I'm going to take some pictures tonight and do a drawing. If I take pictures can I upload them from my iPad or iPhone?


----------



## rab-byte (Feb 1, 2011)

How low is this beam?
You can get a projo mount with a pole to drop the projector or look at getting a projector with a shorter throw a mount in front of the beam. Does your optoma have vertical lens shift?
Good luck please post pictures and floor plan. We'll really be able to help then.


----------



## ALMFamily (Oct 19, 2011)

mikeb0891 said:


> I'm going to take some pictures tonight and do a drawing. If I take pictures can I upload them from my iPad or iPhone?


I know a number of people use their iPhone - I assume the iPad would work as well and probably take better pictures...


----------



## mikeb0891 (Mar 10, 2014)

Red lines are the beams. I'll keep working on this to update detail.


----------



## mikeb0891 (Mar 10, 2014)

Came home from work and my sub was waiting for me. I think the towers will be hear tomorrow and receiver by Friday I hope. I am thinking of pulling the trigger on the projector soon. Anyone have any suggestions or recommendations? 

I was looking at the Optoma HD25. I will be painting the walls dark flat brown and I think I'll be able to control the ambient light. I would like to keep the budget around $1,000 for the projector.


----------



## ALMFamily (Oct 19, 2011)

Mike - how high is the ceiling, and how far down do those beams drop?


----------



## mikeb0891 (Mar 10, 2014)

Ceilings are 7'8" and the bottom of beam is 6'8".


----------



## mikeb0891 (Mar 10, 2014)

rab-byte said:


> Does your optoma have vertical lens shift?


Not really sure. I didn't see anything about that in the specs on amazon. Again I'm a noob to all of this so I'm not sure what that is.


----------



## rdcollns (Oct 13, 2013)

I had the same problem, so I picked another wall. Does the wall where you have the 144" measurement work better? It might not be as good for surround speaker placement, but it gives you a massive wall to work with. It also makes it so your back isn't toward the bar for better or worse.


----------



## mikeb0891 (Mar 10, 2014)

I definitely thought about going with that wall but I was thinking the beam would be in the way of the projector. I am hoping I can go with the wall like in the drawing. That way you would have a straight shot view from the bar area.


----------



## rab-byte (Feb 1, 2011)

I only ask about lens shift because it lets you keep the projector higher and/or the screen lower. Don't know how high your ceilings are or how high up you want the screen. IMO you should be able to reline and see the whole screen ;no feet in the way. Those sitting at the bar should also be able to see the whole screen while someone sits on the couch. The screen shouldn't be so high that it's odd to look at when seated w/o reclining. That last part is an issue if the top of the screen is on the ceiling. 

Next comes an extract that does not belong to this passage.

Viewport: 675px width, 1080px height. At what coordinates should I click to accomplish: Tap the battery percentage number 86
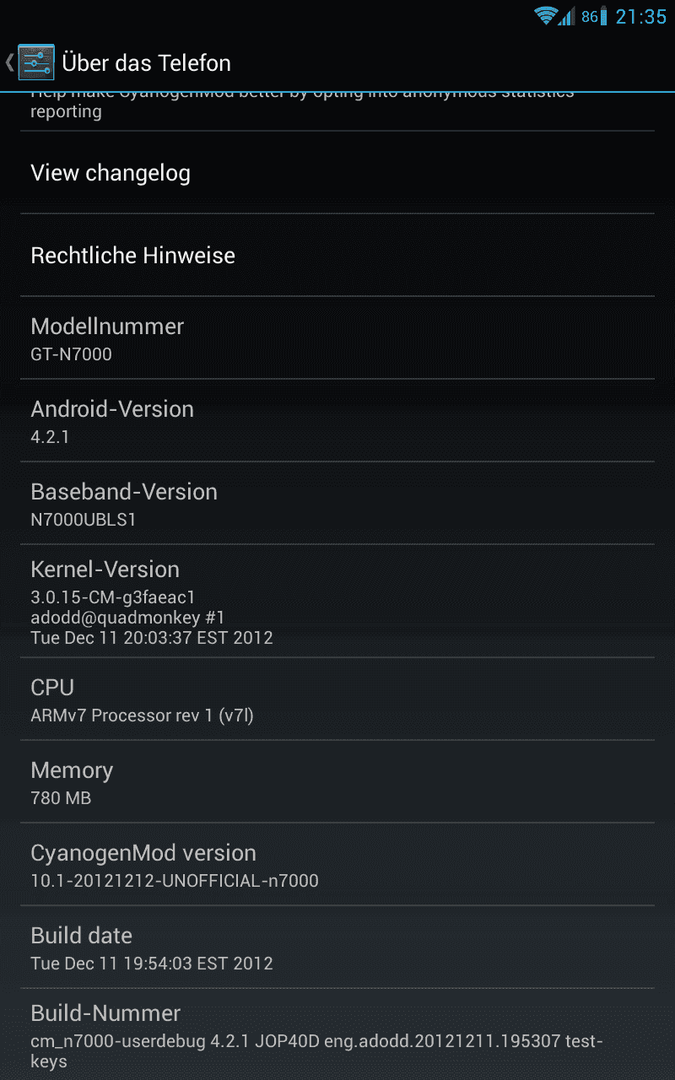click(x=589, y=17)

Your room looks to be a nice size. What are your lighting plans?


----------



## mikeb0891 (Mar 10, 2014)

Great information! 

On lighting I am planning on doing multiple zones. Definitely some sconce lightening on side walls, cans in a couple zones and some pendants over the bar.


----------



## rab-byte (Feb 1, 2011)

mikeb0891 said:


> Great information! On lighting I am planning on doing multiple zones. Definitely some sconce lightening on side walls, cans in a couple zones and some pendants over the bar.

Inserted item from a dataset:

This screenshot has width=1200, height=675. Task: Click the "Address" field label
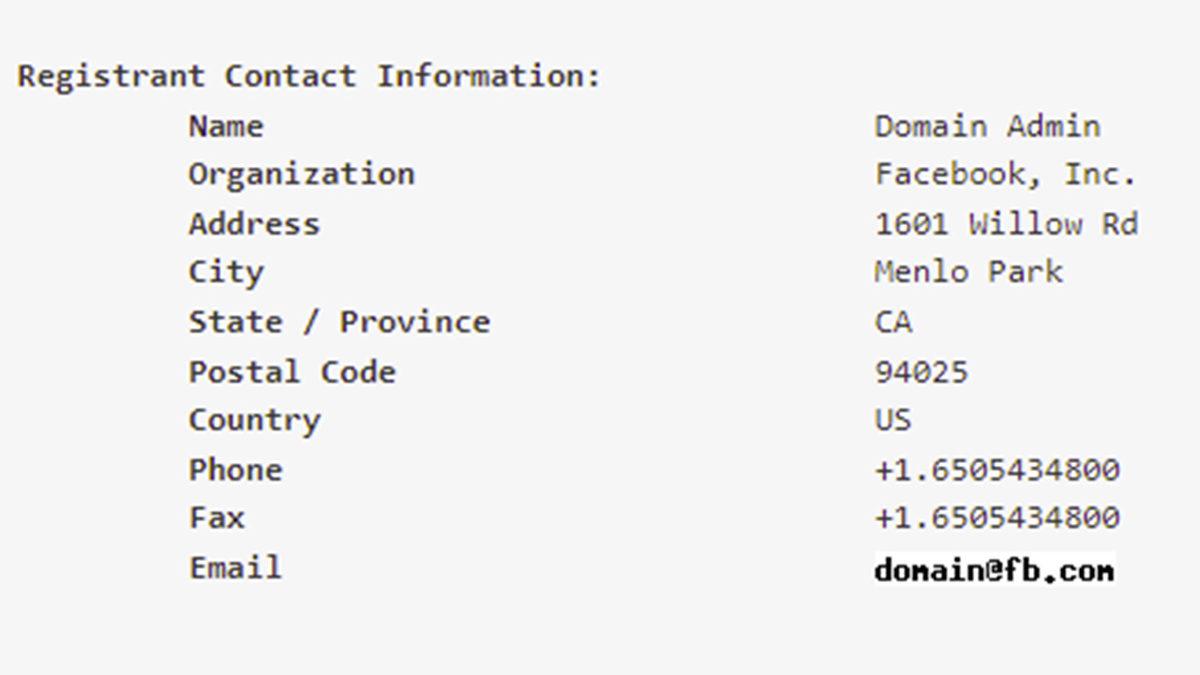[x=254, y=223]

It's pricy but search and read up on control4 as your control system. It integrates lighting and you can preset scenes.


----------



## mikeb0891 (Mar 10, 2014)

Wow.....that looks nice but probably too steep for my budget. I will be doing just a generic IR repeater I think. I am going to start running cable tonight. I will get some pictures taken and update my drawing sometime this weekend. 

I am still debating on a projector and I am leaning towards doing a DIY screen using blackout cloth and painting that. Anyone have any advice?


----------



## rab-byte (Feb 1, 2011)

mikeb0891 said:


> Wow.....that looks nice but probably too steep for my budget. I will be doing just a generic IR repeater I think. I am going to start running cable tonight. I will get some pictures taken and update my drawing sometime this weekend. I am still debating on a projector and I am leaning towards doing a DIY screen using blackout cloth and painting that. Anyone have any advice?


DIY can save $$$ the application needs to be very smooth for the best effect and the surface needs to be very very flat. 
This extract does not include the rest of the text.